Three-phase Induction Motor Synchronous Speed and Slip



Synchronous Speed

In an induction motor, the speed at which the rotating magnetic field (RMF) rotates is known as synchronous speed (NS).

The value of the synchronous speed depends upon the number of stator poles (P) in the motor and the supply frequency (f). Therefore, for a given motor of P-poles, the synchronous speed is,

$$\mathrm{\text{Synchronous Speed, } \: N_{S} \: = \: \frac{120f}{P} \: RPM}$$

Slip in Induction Motor

An induction motor cannot run at synchronous speed. If it runs at synchronous speed, there would be no cutting of the flux by the rotor conductors and there would be no induced EMF, no current and no torque. Therefore, the rotor of the induction motor rotates at a speed slightly less than the synchronous speed. For this reason, an induction motor is also known as asynchronous motor.

The difference between the synchronous speed and the actual rotor speed is known as slip speed, i.e.,

$$\mathrm{\text{Slip Speed } \: = \: N_{S} \: - \: N_{r}}$$

Where, Nr is the actual rotor speed.

## Required task
Can you set down the whole text on induction motor speed and slip, word for word? The entries that come next have no connection to the text on induction motor speed and slip.

Document and screenshot pointing entries:
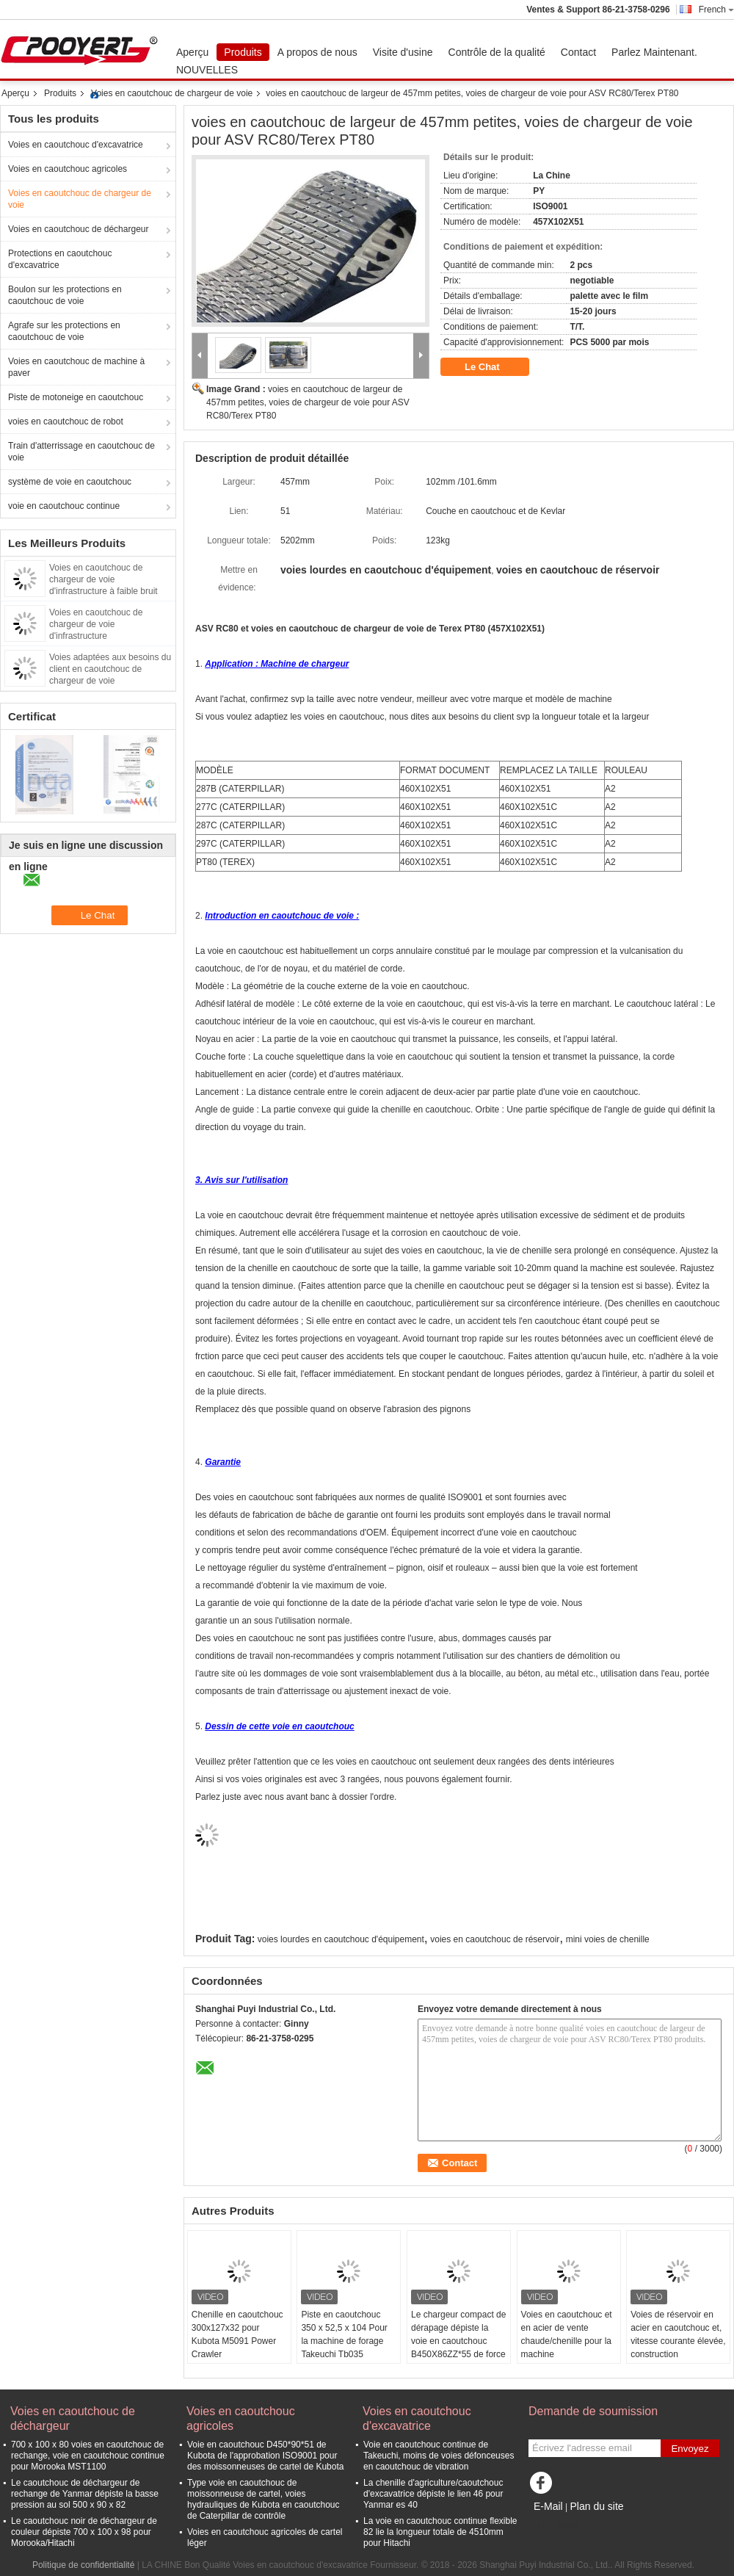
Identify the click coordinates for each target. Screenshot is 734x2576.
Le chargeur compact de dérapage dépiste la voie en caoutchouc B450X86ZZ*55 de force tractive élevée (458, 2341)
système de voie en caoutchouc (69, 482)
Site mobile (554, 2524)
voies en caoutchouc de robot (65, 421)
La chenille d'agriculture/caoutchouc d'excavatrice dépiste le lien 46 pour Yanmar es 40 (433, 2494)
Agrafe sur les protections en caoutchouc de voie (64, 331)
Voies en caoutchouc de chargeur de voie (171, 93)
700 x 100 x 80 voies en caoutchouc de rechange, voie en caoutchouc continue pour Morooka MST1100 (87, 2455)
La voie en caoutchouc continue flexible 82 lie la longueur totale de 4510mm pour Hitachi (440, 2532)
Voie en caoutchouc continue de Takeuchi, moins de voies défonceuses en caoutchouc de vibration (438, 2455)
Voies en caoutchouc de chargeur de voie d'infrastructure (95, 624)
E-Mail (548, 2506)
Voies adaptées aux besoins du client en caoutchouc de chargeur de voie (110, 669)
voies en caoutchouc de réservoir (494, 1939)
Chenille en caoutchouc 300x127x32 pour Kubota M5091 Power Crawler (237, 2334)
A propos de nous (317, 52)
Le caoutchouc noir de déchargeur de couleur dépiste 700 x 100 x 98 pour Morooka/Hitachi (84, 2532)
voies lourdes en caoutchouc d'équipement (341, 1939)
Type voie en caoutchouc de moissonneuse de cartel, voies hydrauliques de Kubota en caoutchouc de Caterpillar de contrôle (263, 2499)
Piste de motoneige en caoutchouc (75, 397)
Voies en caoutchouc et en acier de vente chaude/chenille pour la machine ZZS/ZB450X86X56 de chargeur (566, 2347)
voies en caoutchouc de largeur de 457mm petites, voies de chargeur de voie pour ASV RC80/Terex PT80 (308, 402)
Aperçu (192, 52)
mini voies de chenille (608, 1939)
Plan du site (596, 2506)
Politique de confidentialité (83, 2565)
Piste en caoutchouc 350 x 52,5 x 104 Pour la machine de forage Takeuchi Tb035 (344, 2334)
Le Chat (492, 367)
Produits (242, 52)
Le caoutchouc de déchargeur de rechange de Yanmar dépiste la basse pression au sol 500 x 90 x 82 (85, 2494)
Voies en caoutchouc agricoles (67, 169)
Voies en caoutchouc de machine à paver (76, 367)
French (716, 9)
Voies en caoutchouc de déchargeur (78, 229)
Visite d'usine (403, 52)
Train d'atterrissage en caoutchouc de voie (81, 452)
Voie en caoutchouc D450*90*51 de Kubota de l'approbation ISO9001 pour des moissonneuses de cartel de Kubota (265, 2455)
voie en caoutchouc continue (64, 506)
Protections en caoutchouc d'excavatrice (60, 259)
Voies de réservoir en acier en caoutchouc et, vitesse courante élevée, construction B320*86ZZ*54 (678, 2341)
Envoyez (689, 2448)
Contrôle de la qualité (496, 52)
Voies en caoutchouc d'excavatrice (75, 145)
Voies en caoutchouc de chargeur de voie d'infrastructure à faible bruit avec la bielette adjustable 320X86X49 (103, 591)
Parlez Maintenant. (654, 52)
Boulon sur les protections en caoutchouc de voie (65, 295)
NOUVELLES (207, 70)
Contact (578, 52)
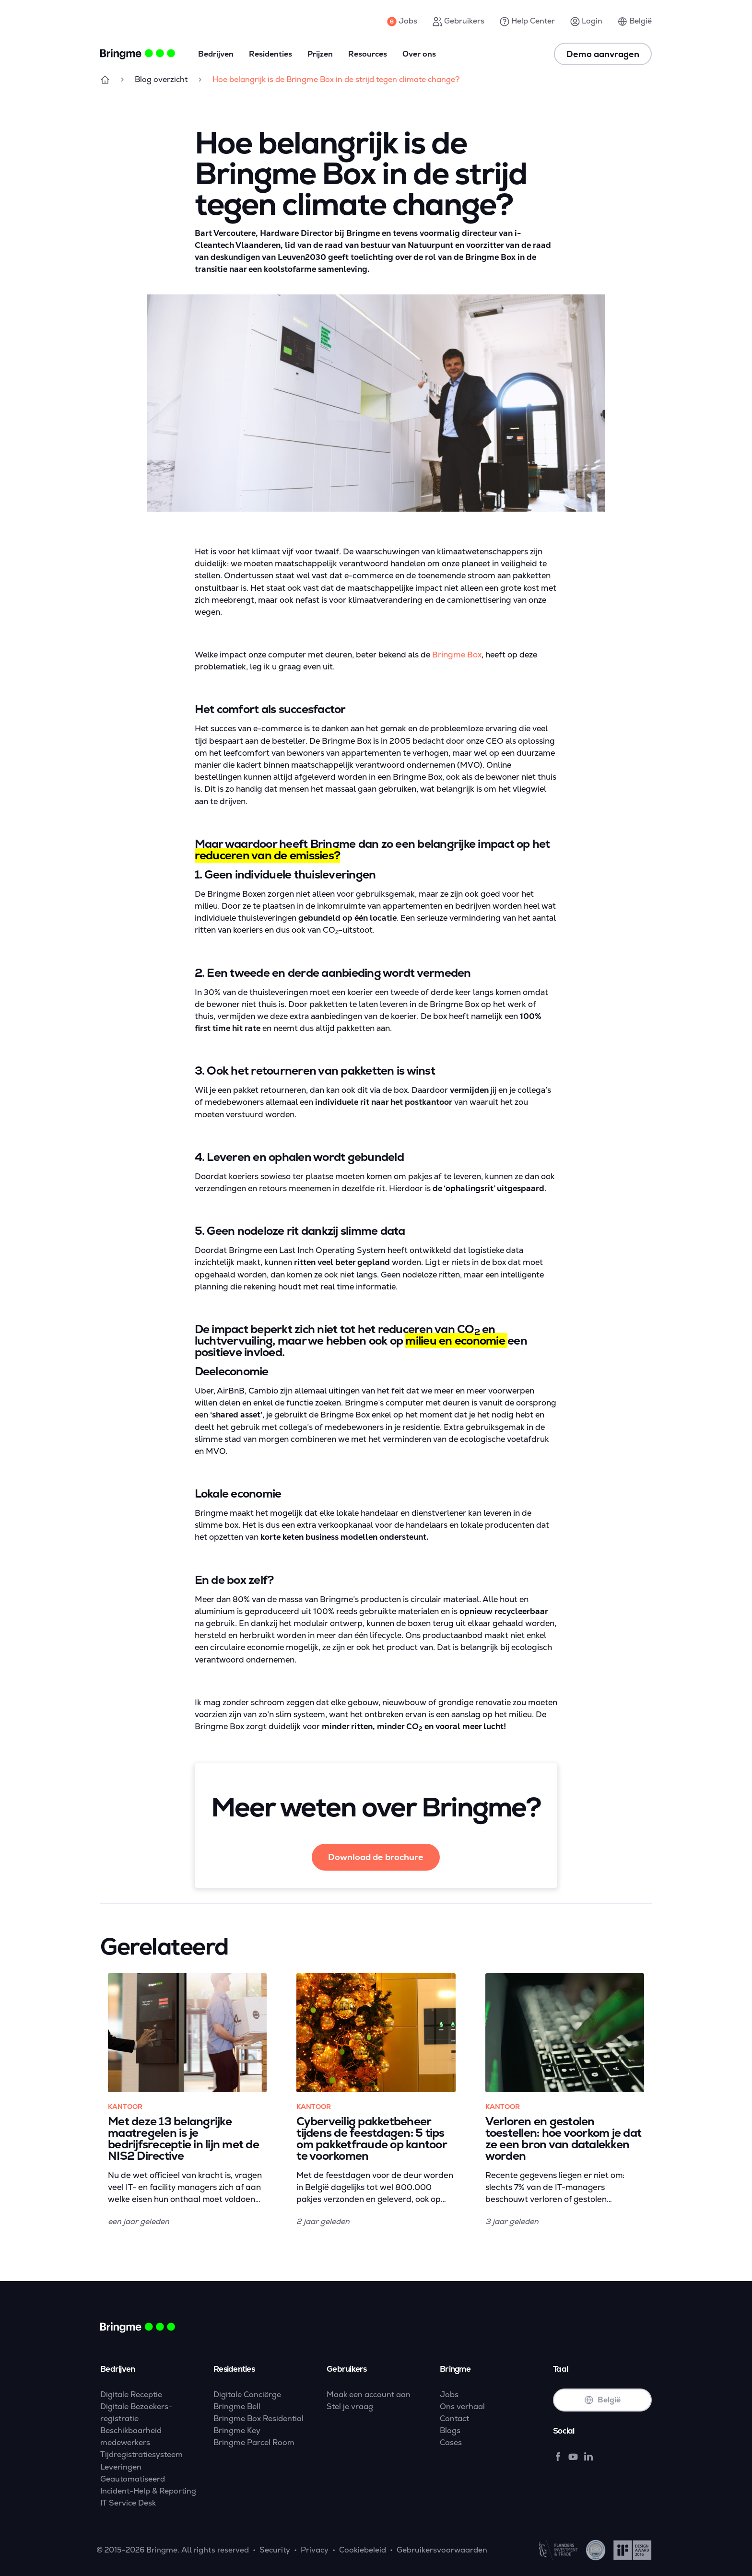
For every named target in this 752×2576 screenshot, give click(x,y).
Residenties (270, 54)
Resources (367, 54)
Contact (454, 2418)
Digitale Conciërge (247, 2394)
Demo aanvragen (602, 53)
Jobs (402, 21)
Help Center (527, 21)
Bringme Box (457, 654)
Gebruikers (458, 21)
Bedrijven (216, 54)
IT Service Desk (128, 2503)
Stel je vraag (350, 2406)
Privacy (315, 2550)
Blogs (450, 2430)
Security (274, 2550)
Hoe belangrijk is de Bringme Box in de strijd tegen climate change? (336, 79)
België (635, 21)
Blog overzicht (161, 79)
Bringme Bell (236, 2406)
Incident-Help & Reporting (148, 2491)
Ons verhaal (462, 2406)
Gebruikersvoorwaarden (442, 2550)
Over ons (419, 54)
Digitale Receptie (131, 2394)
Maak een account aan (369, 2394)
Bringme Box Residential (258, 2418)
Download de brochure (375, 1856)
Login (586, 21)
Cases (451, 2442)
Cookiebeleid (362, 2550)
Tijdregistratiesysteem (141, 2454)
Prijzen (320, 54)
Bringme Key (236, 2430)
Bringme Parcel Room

## Output for this exercise
Three-phase Induction Motor Synchronous Speed and Slip



Synchronous Speed

In an induction motor, the speed at which the rotating magnetic field (RMF) rotates is known as synchronous speed (NS).

The value of the synchronous speed depends upon the number of stator poles (P) in the motor and the supply frequency (f). Therefore, for a given motor of P-poles, the synchronous speed is,

$$\mathrm{\text{Synchronous Speed, } \: N_{S} \: = \: \frac{120f}{P} \: RPM}$$

Slip in Induction Motor

An induction motor cannot run at synchronous speed. If it runs at synchronous speed, there would be no cutting of the flux by the rotor conductors and there would be no induced EMF, no current and no torque. Therefore, the rotor of the induction motor rotates at a speed slightly less than the synchronous speed. For this reason, an induction motor is also known as asynchronous motor.

The difference between the synchronous speed and the actual rotor speed is known as slip speed, i.e.,

$$\mathrm{\text{Slip Speed } \: = \: N_{S} \: - \: N_{r}}$$

Where, Nr is the actual rotor speed.